A circulus is a rarely occurring reptilian social group where there is interaction and personal exchange between individuals. Members will often protect and defend young, even if not of direct genetic linkage.  Circulus is a Latin based term; one definition of the word is "a social gathering or circle company".
Most reptiles are indifferent socially to each other as adults or to offspring.

Behaviours
Among crocodilians and certain lizards, there is a much greater interaction between members.  Young will be guarded and defended for a considerable period of time.  Crocodilians of both sexes carry and assist young hatchlings to the water and guard them.  The gharial (Gavialis gangeticus) has to nudge young to the water because their teeth are too sharp to carry them.
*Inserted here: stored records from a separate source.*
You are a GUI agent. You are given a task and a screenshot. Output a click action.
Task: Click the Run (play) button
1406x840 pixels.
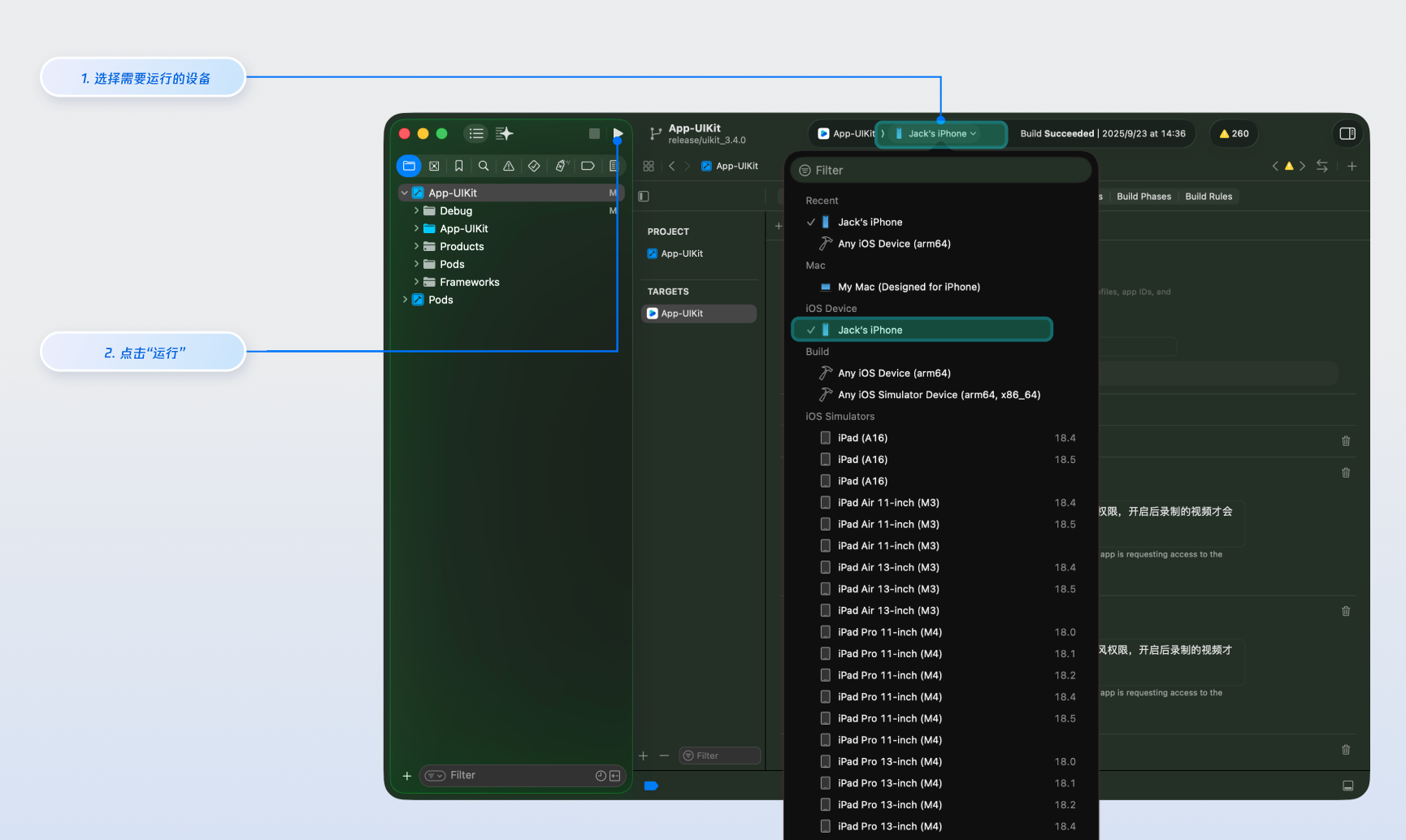pyautogui.click(x=618, y=133)
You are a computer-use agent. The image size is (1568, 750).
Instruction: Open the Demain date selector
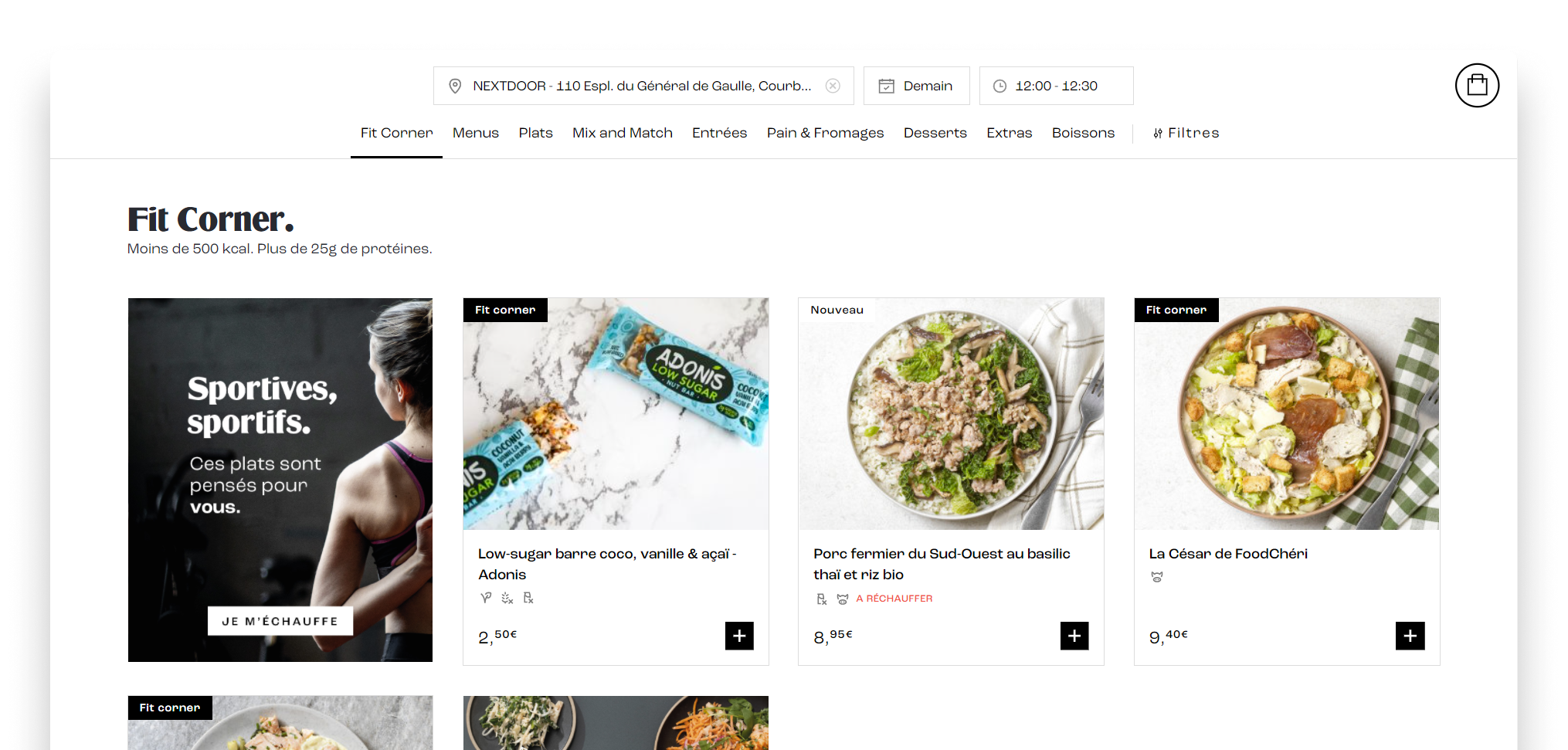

Sub-adult members of a crocodilian social group will often stand by a female laying eggs or retrieving young from a nest to keep predators away.  The female Asian forest tortoise (Manouria emys) has been reported to guard a nest site for a short period after egg laying but this instinct is very short lived.

In stump-tailed skinks (Tiliqua rugosa) and Solomon Islands skinks (Corucia spp), long term bonding of pairs with each other and other members has been recorded.  In the case of Corucia, orphaned young have been observed being adopted into the circulus.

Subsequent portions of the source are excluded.